Now, Susan Atkins, the one who actually stabbed Tate to death, is pleading for release as she sits in prison. As has been noted, at some point in her prison life, she converted to Christianity and has led an exemplary life. She has even worked to help youth whose life might end up paralleling her own. Many words have been spilled on the issue of whether or not she should be released, including the On Faith forum at the Washington Post.
First, I have no opinion on whether or not Atkins should be released. That decision is up to the parole board and the governor of California, and should be determined based upon the facts of her present condition, mitigated by any expressions of remorse she may have made concerning the horrid murders she committed nearly 40 years ago.
Second, I think the issue of grace as a theological concept and religious practice, and mercy as a legal question are related, but should never be equated. The issue of forgiveness - is Susan Atkins forgiven for her heinous crime by God? A faithful Christian would say, in all likelihood, yet - is far different from the issue of mercy - should Susan Atkins be released from prison so she won't die there? One can argue the merits of the second question based upon facts, as I stated above. The former question, however, is an issue of faith that reasonable people, or people from different traditions, can disagree upon. I will just add, for the record, that convicted murderers have become saints (like that tent-maker Saul in the Bible).
When Lisa and I first married, we disagreed on the death penalty; I considered it a necessary punishment for the most heinous of criminals, although I was troubled by the way it was and continues to be used. I have since converted to her opposition, but one case early in our life together was a source of conflict. About a year after we were married, John Wayne Gacey was executed. Lisa felt this was wrong, and while I struggle to say I agree now with her, at the time I thought it not only right but just for Gacey to die. Indeed, the only part I thought unjust about it was the relative ease of his own death; considering the fear and suffering he caused, his own unceremonious death hardly counted.

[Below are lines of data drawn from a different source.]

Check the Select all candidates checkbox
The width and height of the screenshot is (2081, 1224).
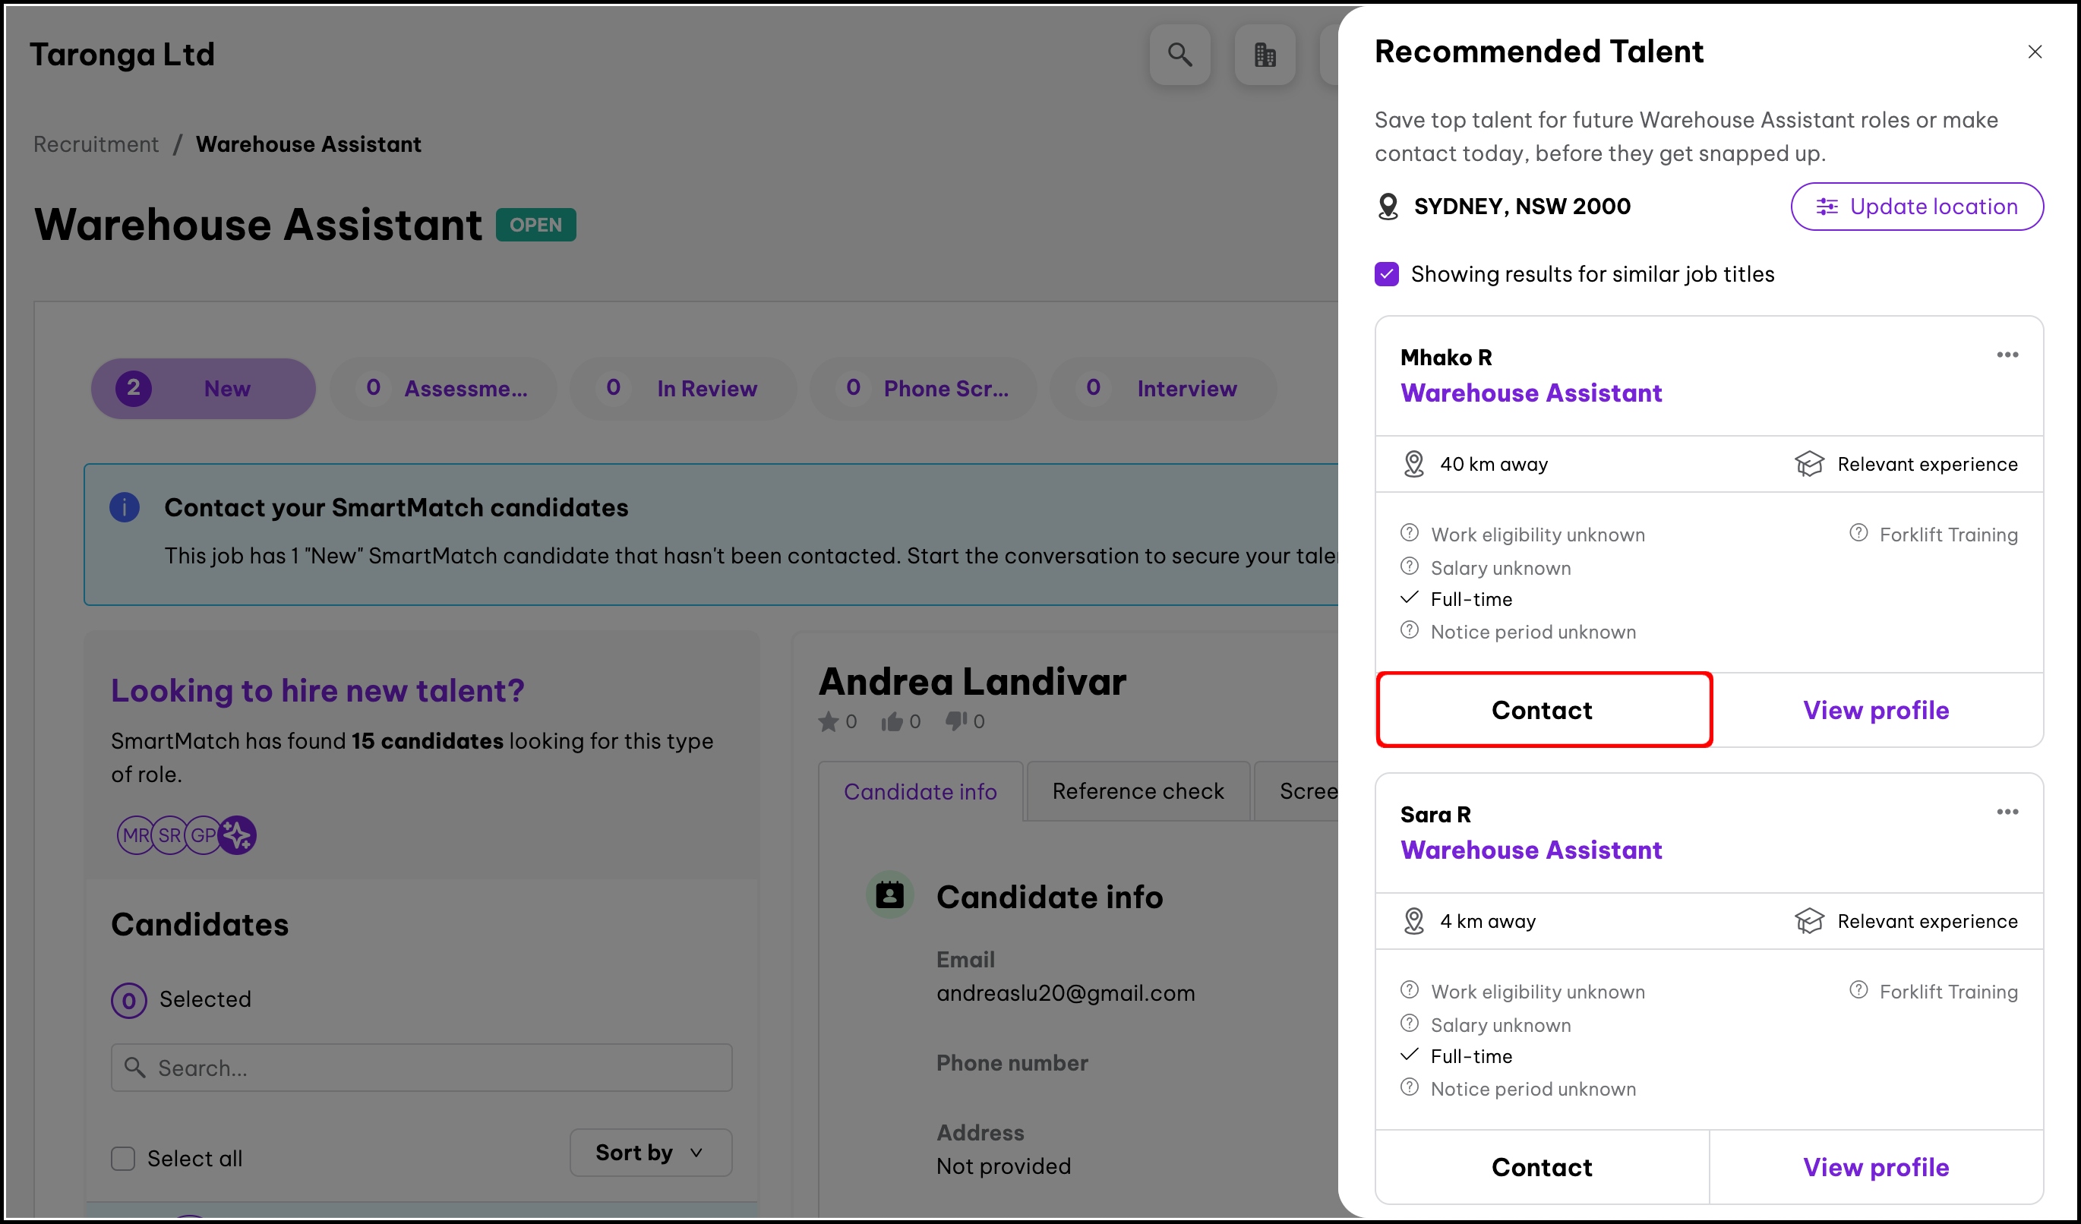tap(123, 1159)
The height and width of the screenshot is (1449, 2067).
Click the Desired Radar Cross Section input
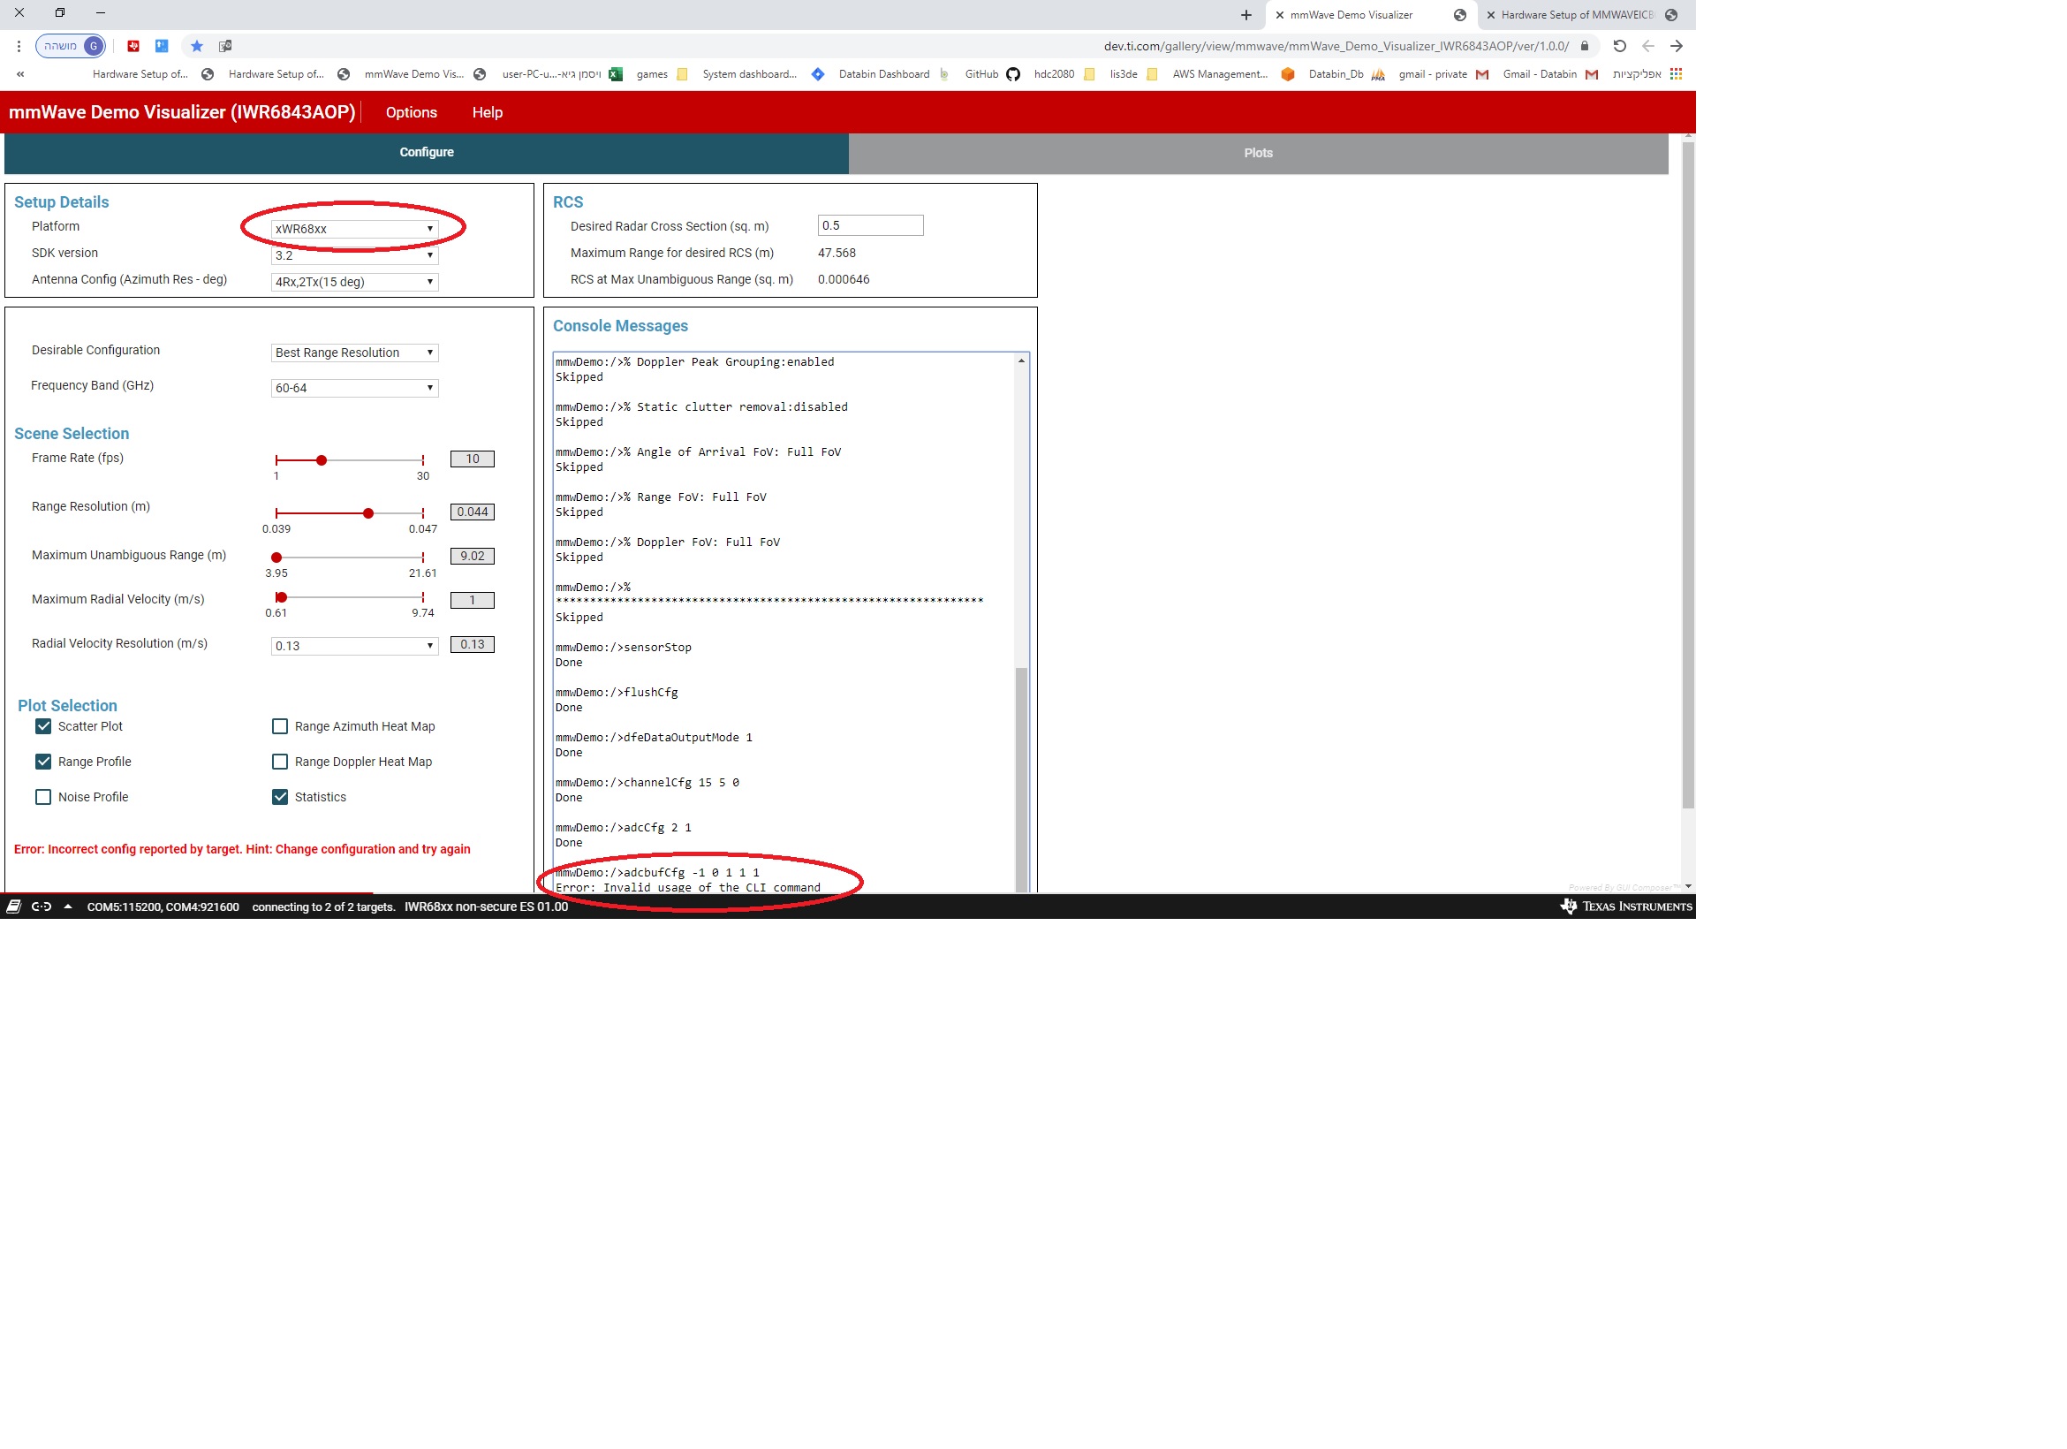coord(870,226)
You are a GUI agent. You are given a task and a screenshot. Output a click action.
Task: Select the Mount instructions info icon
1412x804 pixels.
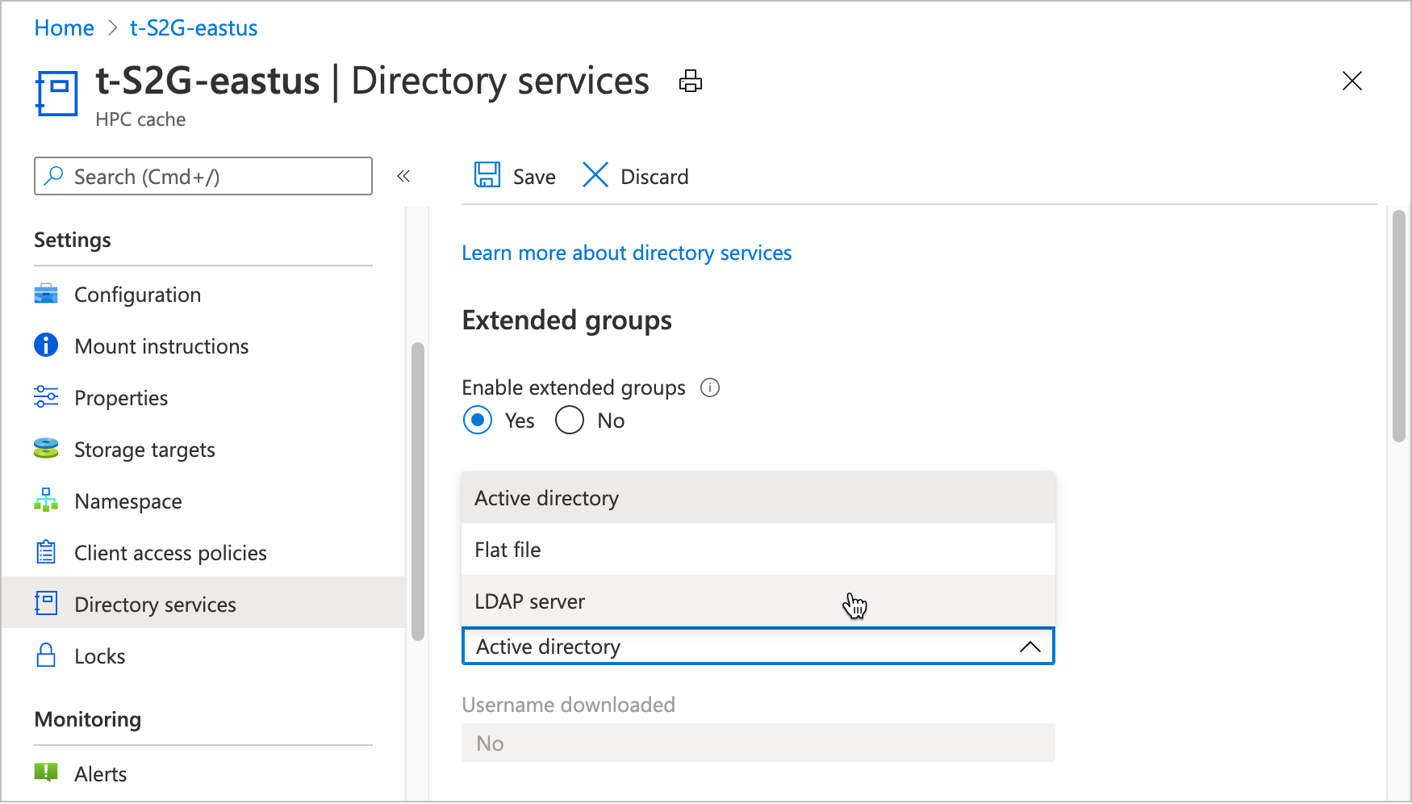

I repeat all this because it was in discussing the Gacey case that I started to change my mind. Lisa saw a necessary link between justice and grace. I did not. I still do not. My opposition to the death penalty is pragmatic rather than principled (as currently applied, it is racially- and class-biased; there have been far too many death-row inmates freed on what should have been easily accessible exculpatory evidence for me to be sanguine about the oft-touted claim that no innocent individual has ever been executed). Part of that pragmatism leads me to question whether there is, or should be, a religious component to the question of mercy for Atkins. Obviously, the whole issue of her ultimate status before God is a matter of faith, and something between her and God alone. I do not believe, however, that should have any bearing on whether or not she dies outside a prison's walls.
Again, I have no opinion, because I am unacquainted with the facts beyond what I read in news reports. I would just say that grace from God is one thing; mercy from the state another, and the two should always be kept separate.